I would like to make a bit more progress.
I put on the record my thanks to Professor Meg Russell and Professor Robert Hazell for their evidence to the Joint Committee, which I have found very useful, as well as for their informative podcast, of which my hon. Friend the Member for Rhondda (Chris Bryant) was a feature.
The arguments that I have heard for leaving Dissolution in the hands of Parliament have convinced me that it would be the easiest way to keep the courts out of these decisions. Clause 3 will be a topic of quite heated debate. It is impossible to imagine the crack through which the courts could intervene had a House of Commons decision to trigger a statutory power of Dissolution been recorded.

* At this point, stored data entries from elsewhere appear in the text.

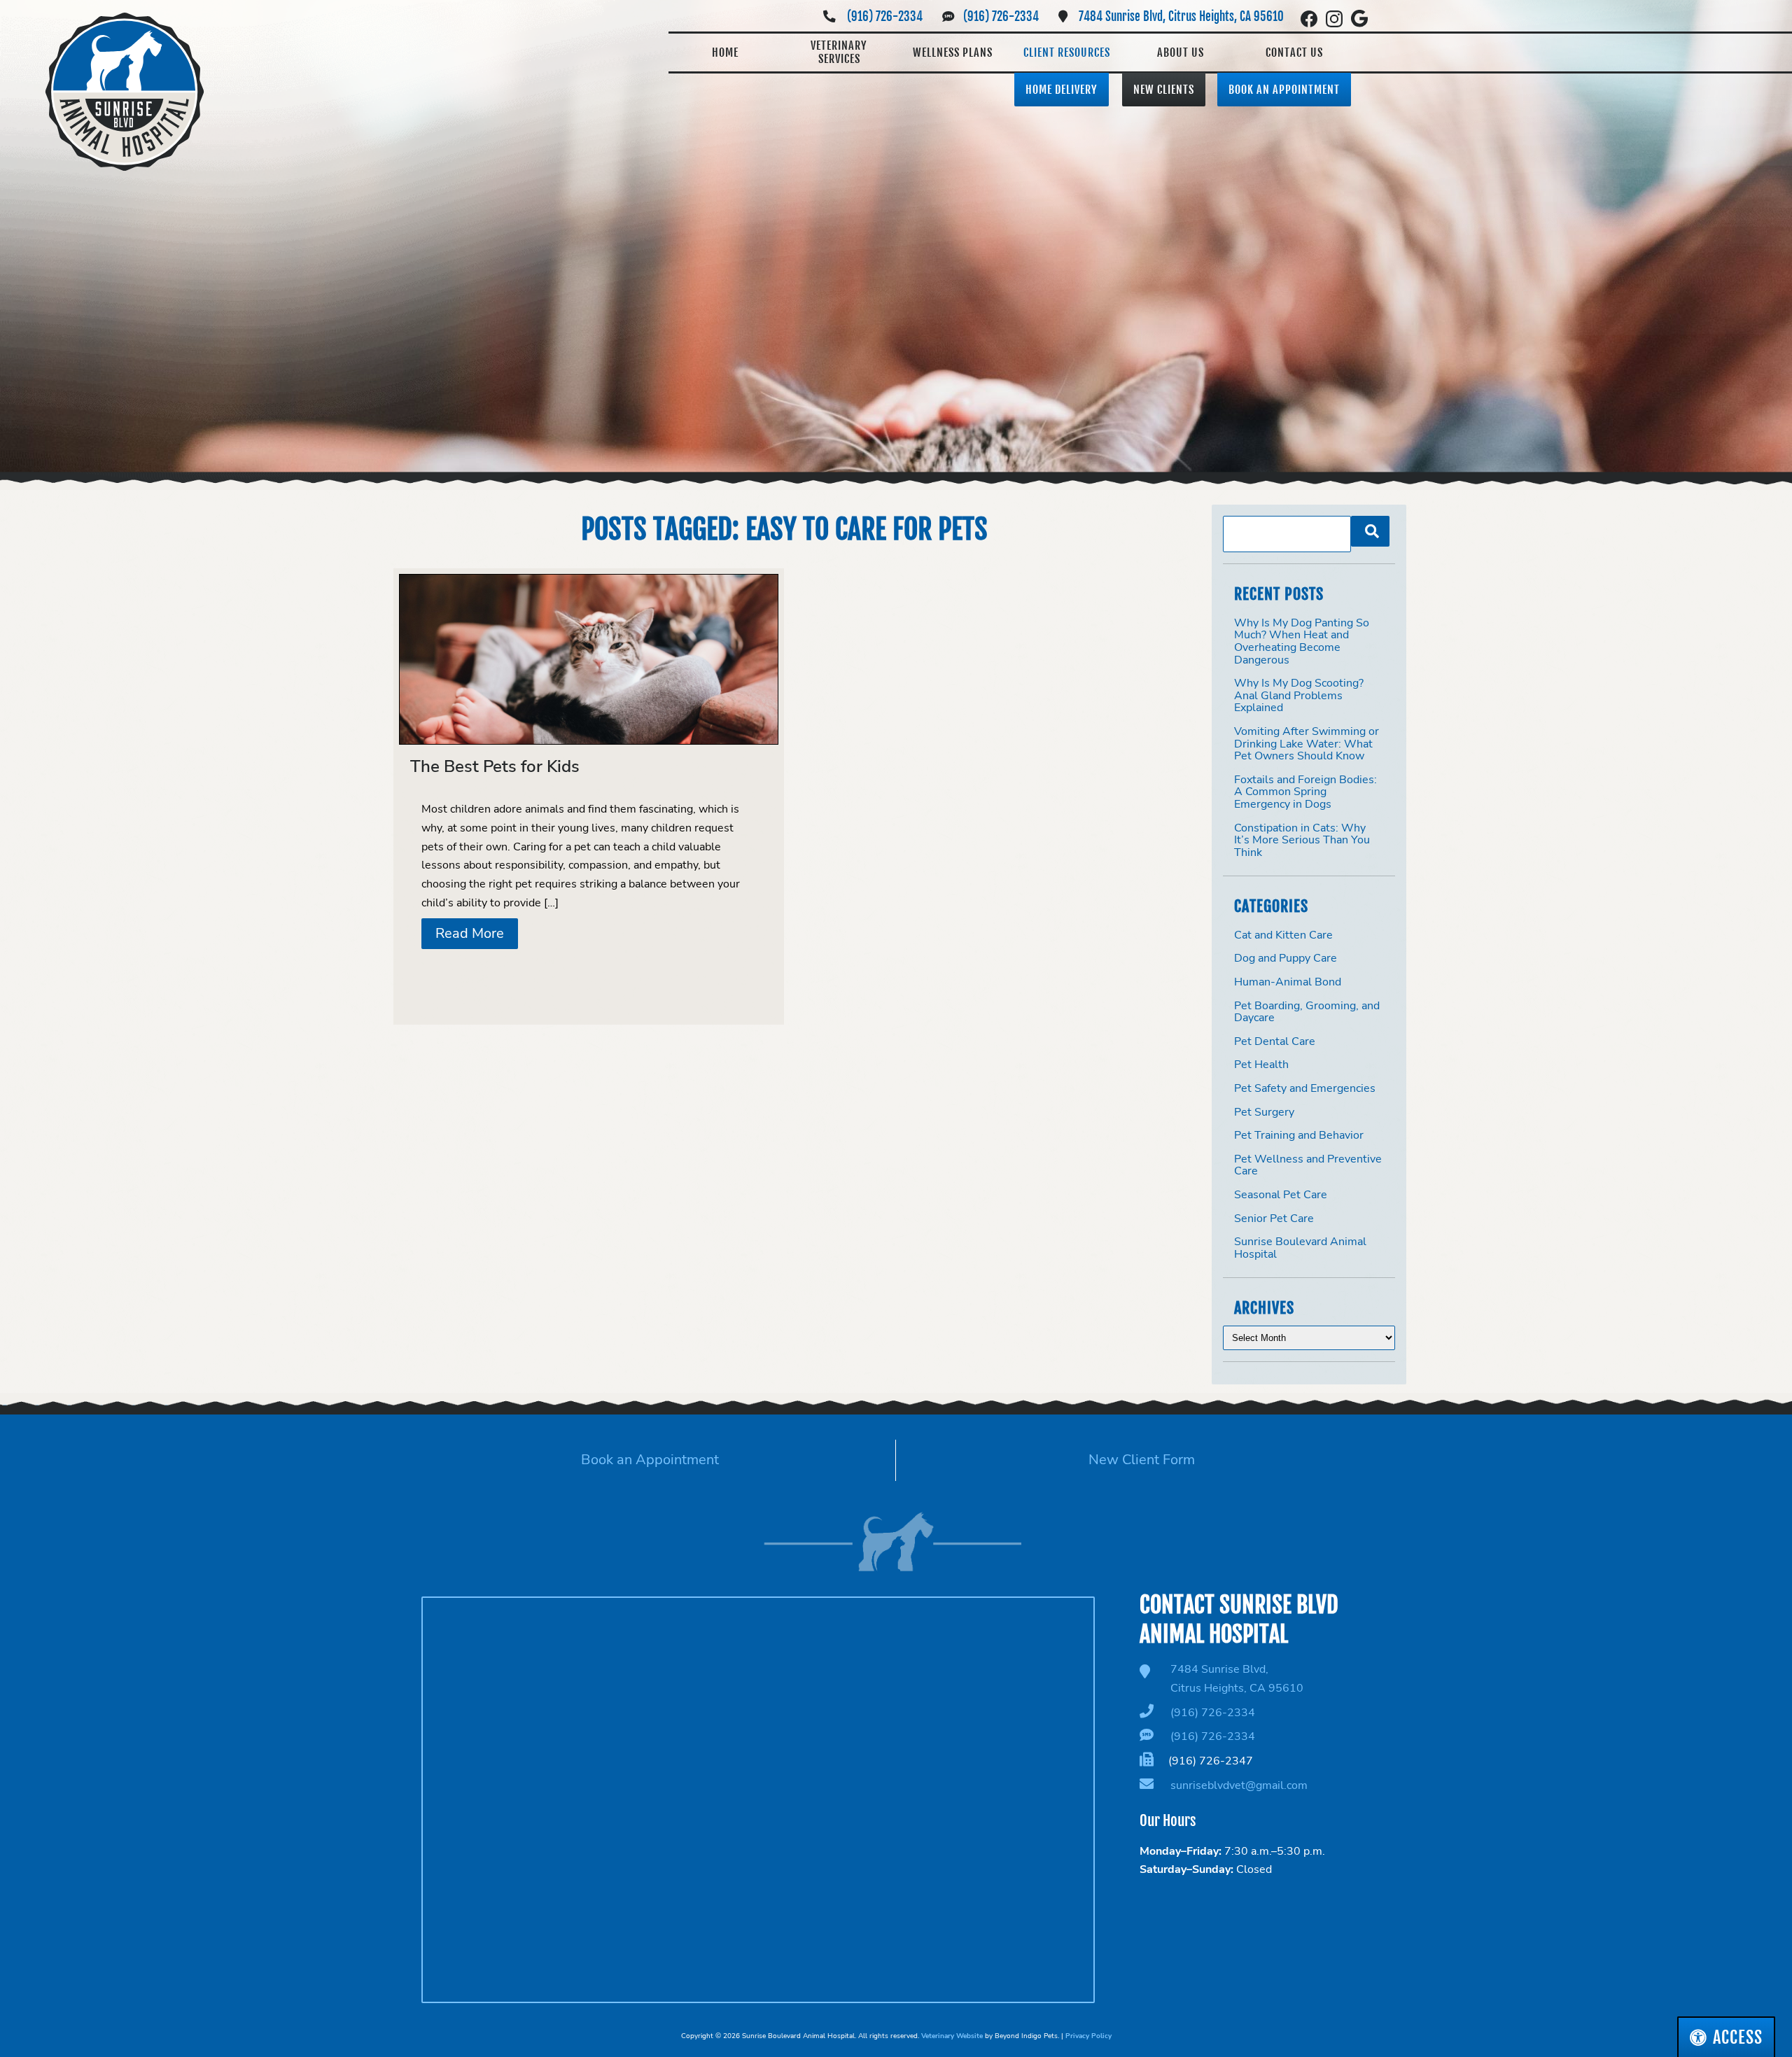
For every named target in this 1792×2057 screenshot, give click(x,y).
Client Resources (1066, 52)
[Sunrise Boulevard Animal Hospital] (124, 91)
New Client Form (1141, 1459)
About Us (1180, 52)
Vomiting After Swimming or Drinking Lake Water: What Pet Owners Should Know (1306, 744)
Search (1370, 531)
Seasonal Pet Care (1280, 1194)
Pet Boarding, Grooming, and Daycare (1307, 1012)
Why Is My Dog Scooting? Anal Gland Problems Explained (1299, 695)
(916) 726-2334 (885, 16)
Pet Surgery (1264, 1112)
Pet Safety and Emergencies (1305, 1088)
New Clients (1163, 90)
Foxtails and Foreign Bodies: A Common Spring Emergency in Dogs (1305, 792)
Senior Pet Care (1274, 1218)
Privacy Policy (1088, 2035)
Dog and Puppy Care (1285, 958)
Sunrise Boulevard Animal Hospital (1300, 1248)
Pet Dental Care (1274, 1041)
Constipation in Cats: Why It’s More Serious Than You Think (1302, 840)
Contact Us (1294, 52)
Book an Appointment (1284, 90)
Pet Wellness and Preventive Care (1308, 1165)
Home (725, 52)
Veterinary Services (839, 52)
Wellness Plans (953, 52)
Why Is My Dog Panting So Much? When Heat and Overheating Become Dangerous (1301, 641)
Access (1738, 2037)
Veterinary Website (952, 2035)
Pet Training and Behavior (1299, 1135)
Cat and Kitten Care (1283, 935)
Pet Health (1261, 1064)
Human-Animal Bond (1287, 982)
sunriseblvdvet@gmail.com (1239, 1785)
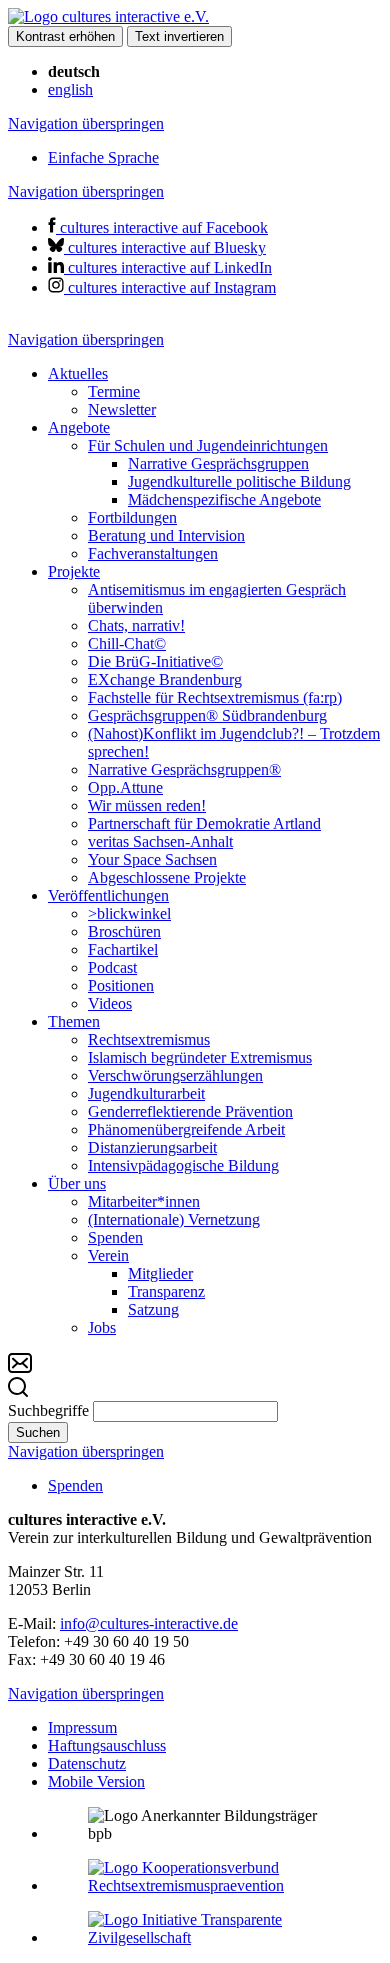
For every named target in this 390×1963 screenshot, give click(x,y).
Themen (74, 1021)
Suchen (38, 1432)
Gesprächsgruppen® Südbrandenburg (207, 715)
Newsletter (122, 409)
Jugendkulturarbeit (146, 1093)
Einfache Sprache (103, 157)
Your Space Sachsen (152, 859)
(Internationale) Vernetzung (174, 1219)
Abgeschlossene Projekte (167, 877)
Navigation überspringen (86, 123)
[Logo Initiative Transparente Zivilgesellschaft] (215, 1937)
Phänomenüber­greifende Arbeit (186, 1129)
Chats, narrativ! (136, 625)
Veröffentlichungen (108, 895)
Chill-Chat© (127, 643)
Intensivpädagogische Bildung (183, 1165)
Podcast (112, 967)
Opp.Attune (125, 787)
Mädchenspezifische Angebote (224, 499)
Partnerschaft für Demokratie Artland (204, 823)
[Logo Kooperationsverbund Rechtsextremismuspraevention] (215, 1885)
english (70, 89)
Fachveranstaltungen (153, 553)
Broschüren (124, 931)
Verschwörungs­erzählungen (175, 1075)
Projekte (74, 571)
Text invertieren (179, 36)
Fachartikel (123, 949)
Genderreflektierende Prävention (190, 1111)
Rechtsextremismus (149, 1039)
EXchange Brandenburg (165, 679)
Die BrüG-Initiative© (155, 661)
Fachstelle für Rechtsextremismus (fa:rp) (215, 697)
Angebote (79, 427)
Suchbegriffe (48, 1410)
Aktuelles (78, 373)
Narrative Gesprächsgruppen (218, 463)
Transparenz (166, 1291)
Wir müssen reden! (147, 805)
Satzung (153, 1309)
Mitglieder (160, 1273)
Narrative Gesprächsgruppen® (184, 769)
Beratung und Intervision (166, 535)
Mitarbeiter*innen (144, 1201)
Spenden (115, 1237)
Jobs (102, 1327)
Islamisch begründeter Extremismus (200, 1057)
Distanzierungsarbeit (152, 1147)
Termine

If the Government adopted that approach, we could remove the ouster clause, which would then be self-defeating in its current terms.
As long as Prorogation continues as a prerogative power, one way to avoid Parliament being prorogued against its will would be to make the prerogative power exercisable at the request of Parliament, rather than on the advice of the Prime Minister. An alternative would be to abolish the prerogative power and put Prorogation on the same footing as the power of Adjournment, thereby enabling Parliament to be prorogued when the House of Commons passes a motion to that effect.
Ultimately, I believe that Dissolution should remain in the hands of Parliament, not the Executive. The Bill is very much about the question of where power lies. The Fixed-term Parliaments Act was problematic and there are certainly aspects of it that I will be quite happy to see the back of, but the principle of having fixed terms is not in itself necessarily a bad thing—indeed, it puts us on a level footing with many other western democracies and progressive democracies around the world, and in line with our own Parliaments here in the United Kingdom.
Prorogation should be in the hands of Parliament, not the Executive, so I urge all colleagues, as this Second Reading debate continues, to consider where power should lie and how checks on that power can be put in place. If indeed we are to place power in the hands of people, I argue that the situation is far stronger if that power lies in the hands of the elected representatives in this House, rather than in the hands of one Prime Minister.